* Sees Bakken per-well cost at $8.2 mln by end-2013, down $1 mln
* Company plans to increase production by 30-35 pct in 2013 * Shares end 2.8 pct higher
(Adds details from investor meeting, analyst comment, updates stock price)
By Braden Reddall
Oct 9 (Reuters) - Continental Resources Inc , the top oil producer in the Bakken oil region, said on Tuesday it expects to cut $1 million off the cost of its average well there by the end of 2013, as it takes on one of the biggest challenges in the booming oil basin.
The company aims to bring its per-well cost down to $8.2 million by the end of 2013 from $9.2 million in the first half of 2012, Chief Operating Officer Rick Bott said in a presentation to analysts.
Many operators in the region also plan to drive down costs in the area now that infrastructure has improved and they move to drilling more wells from single locations.
The Bakken, centered in North Dakota and running into Montana and Canada, is Continental's main development, while it also has a large interest in Oklahoma's Anadarko Woodford basin.
The company had said late on Monday it expects to increase company-wide production in 2013 by between 30 and 35 percent, while drilling 300 "net" wells - accounting for its share of partly owned wells - up from 286 net wells this year.
Capital expenditure will rise to $3.4 billion from $3 billion in 2012, and two-thirds of the company's $2.9 billion in 2013 drilling capital would be spent in the Bakken.
Continental said the average rig count should be 35 for 2013, before ramping up to more than 40 the following year and then running at between 50 and 55 rigs for the rest of the five-year plan - effectively double the level of today.
The presentation, made available by webcast, was held in Oklahoma City, where the company just completed the move of its headquarters this year from its old home in Enid, a few hours' drive north.

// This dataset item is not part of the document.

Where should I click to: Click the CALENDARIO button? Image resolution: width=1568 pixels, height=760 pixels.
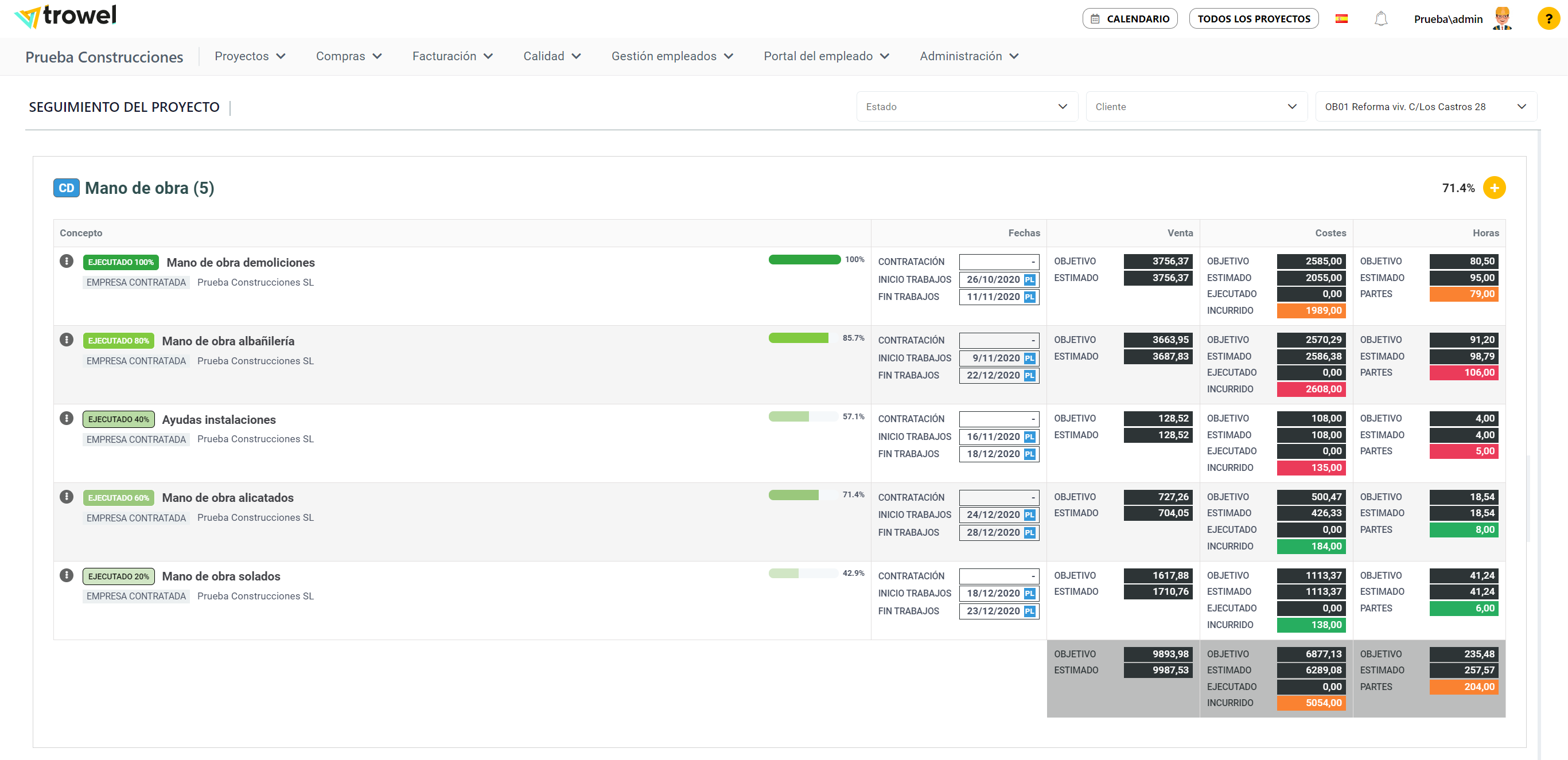pos(1130,19)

Shares of Continental, which have increased by more than 50 percent in the last year, ended 2.8 percent higher at $78.66 on Tuesday on the New York Stock Exchange.
"We are raising our 2013 estimates as a result of both stronger growth and spending outlooks, but remain fans of the name," said Raymond James analyst Andrew Coleman. "Even with our cautious oil outlook, we see (Continental's) balance sheet holding up well."
A few Continental executives talked of the consolidation now under way in the Bakken, with their company alone adding 130,000 acres there in just over a year.
"We look at five to 10 different acquisition offers every week," said Chief Executive Harold Hamm.
Hamm has thrust himself into the political limelight this year by serving as energy adviser to Republican presidential candidate Mitt Romney.
Even the investor presentation on Tuesday took on a political hue, with Oklahoma Gov. Mary Fallin, also a Republican, giving the opening remarks and decrying the "challenges" for business currently presented by Washington.